Pixel coordinate grounding data
┏━━
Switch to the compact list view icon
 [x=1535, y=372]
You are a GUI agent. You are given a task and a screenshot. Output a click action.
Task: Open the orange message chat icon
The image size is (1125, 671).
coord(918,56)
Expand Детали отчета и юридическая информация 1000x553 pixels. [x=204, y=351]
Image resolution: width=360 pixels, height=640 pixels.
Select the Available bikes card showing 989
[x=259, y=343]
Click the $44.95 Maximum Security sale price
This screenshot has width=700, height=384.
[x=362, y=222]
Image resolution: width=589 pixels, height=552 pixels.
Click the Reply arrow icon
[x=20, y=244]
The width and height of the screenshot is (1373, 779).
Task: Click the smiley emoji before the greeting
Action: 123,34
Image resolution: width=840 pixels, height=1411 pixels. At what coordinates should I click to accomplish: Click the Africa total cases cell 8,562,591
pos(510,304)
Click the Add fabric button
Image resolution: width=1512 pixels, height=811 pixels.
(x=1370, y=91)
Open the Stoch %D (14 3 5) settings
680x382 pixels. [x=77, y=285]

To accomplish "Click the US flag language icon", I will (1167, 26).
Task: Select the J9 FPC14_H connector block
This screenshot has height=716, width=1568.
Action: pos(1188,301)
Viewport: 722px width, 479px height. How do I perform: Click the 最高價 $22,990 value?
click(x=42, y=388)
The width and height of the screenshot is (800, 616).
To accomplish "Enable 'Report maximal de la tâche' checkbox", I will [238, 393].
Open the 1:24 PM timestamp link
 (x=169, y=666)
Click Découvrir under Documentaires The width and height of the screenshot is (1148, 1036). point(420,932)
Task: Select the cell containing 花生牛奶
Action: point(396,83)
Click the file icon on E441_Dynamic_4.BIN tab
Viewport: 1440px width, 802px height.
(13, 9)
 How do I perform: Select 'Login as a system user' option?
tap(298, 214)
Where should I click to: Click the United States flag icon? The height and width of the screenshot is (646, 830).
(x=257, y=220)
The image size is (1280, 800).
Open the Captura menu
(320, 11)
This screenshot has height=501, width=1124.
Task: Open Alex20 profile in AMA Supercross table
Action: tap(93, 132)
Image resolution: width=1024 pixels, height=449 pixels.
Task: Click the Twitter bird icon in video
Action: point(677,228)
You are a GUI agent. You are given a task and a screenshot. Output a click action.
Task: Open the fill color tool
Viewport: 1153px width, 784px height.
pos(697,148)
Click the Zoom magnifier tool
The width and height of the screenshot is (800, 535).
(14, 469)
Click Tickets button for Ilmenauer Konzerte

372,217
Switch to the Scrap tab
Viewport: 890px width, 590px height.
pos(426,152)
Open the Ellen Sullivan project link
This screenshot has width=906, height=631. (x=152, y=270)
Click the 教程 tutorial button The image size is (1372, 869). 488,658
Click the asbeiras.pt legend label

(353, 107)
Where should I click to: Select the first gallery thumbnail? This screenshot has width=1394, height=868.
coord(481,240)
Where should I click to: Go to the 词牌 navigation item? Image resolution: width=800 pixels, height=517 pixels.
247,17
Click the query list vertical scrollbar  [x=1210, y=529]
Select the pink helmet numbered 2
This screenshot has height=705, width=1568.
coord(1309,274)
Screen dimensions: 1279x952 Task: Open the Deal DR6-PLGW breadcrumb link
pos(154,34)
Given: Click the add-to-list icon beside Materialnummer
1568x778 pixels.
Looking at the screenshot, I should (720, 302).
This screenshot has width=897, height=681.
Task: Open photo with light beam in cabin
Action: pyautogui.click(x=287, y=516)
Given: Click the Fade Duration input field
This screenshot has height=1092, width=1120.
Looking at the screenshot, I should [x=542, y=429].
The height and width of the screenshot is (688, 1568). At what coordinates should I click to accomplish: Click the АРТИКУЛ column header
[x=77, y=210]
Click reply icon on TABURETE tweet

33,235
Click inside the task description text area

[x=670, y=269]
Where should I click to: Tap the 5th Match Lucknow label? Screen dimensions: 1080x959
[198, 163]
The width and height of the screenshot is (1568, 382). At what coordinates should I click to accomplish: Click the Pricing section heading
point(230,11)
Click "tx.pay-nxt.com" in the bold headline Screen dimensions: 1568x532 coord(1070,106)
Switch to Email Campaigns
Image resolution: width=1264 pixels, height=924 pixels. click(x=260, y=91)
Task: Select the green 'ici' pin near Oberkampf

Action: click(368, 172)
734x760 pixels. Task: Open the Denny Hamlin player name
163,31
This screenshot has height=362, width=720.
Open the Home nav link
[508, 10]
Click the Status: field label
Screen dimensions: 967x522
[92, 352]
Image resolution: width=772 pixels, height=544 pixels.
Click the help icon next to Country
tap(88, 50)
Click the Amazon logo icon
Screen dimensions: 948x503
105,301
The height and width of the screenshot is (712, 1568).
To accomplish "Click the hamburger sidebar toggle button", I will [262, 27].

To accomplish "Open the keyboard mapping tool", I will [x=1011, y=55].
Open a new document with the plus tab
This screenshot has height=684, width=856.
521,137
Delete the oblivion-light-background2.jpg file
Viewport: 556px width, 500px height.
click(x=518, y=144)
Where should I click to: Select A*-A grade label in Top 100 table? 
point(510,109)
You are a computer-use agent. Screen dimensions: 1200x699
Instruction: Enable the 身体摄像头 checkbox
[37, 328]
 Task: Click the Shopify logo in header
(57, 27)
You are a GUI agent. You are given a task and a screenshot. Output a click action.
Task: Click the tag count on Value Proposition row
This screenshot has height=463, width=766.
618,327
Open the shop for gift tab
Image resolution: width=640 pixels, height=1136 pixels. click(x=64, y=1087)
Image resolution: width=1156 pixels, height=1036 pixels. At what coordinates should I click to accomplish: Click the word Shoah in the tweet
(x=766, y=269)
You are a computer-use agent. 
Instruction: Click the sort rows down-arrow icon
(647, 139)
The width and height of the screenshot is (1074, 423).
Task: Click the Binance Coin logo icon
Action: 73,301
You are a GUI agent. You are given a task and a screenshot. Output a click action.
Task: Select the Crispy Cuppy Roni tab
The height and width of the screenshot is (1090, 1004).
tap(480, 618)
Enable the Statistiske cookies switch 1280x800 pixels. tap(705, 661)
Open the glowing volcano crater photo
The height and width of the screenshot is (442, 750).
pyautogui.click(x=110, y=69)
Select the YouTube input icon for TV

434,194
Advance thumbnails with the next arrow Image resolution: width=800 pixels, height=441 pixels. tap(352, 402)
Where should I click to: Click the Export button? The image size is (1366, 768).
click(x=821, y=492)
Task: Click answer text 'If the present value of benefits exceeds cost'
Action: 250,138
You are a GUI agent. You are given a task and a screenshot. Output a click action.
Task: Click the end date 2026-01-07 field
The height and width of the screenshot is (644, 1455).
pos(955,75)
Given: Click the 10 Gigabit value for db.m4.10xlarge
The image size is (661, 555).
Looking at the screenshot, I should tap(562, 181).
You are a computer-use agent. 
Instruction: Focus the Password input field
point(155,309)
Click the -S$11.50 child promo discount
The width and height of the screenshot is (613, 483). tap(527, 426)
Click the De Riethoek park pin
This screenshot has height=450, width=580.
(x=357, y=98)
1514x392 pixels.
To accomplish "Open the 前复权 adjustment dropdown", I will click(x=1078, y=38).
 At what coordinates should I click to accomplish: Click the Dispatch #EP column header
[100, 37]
┗━━
> _Task brief_
Give again, exactly as written, every line from the first one above through the line that has "The width and height of the screenshot is (800, 616)." in it.

> _Expected output_
Switch to the compact list view icon
 [x=1535, y=372]
You are a GUI agent. You are given a task and a screenshot. Output a click action.
Task: Open the orange message chat icon
The image size is (1125, 671).
coord(918,56)
Expand Детали отчета и юридическая информация 1000x553 pixels. [x=204, y=351]
Image resolution: width=360 pixels, height=640 pixels.
Select the Available bikes card showing 989
[x=259, y=343]
Click the $44.95 Maximum Security sale price
This screenshot has width=700, height=384.
[x=362, y=222]
Image resolution: width=589 pixels, height=552 pixels.
Click the Reply arrow icon
[x=20, y=244]
The width and height of the screenshot is (1373, 779).
Task: Click the smiley emoji before the greeting
Action: 123,34
Image resolution: width=840 pixels, height=1411 pixels. At what coordinates should I click to accomplish: Click the Africa total cases cell 8,562,591
pos(510,304)
Click the Add fabric button
Image resolution: width=1512 pixels, height=811 pixels.
(x=1370, y=91)
Open the Stoch %D (14 3 5) settings
680x382 pixels. [x=77, y=285]

To accomplish "Click the US flag language icon", I will (1167, 26).
Task: Select the J9 FPC14_H connector block
This screenshot has height=716, width=1568.
Action: pos(1188,301)
Viewport: 722px width, 479px height. How do I perform: Click the 最高價 $22,990 value?
click(x=42, y=388)
The width and height of the screenshot is (800, 616).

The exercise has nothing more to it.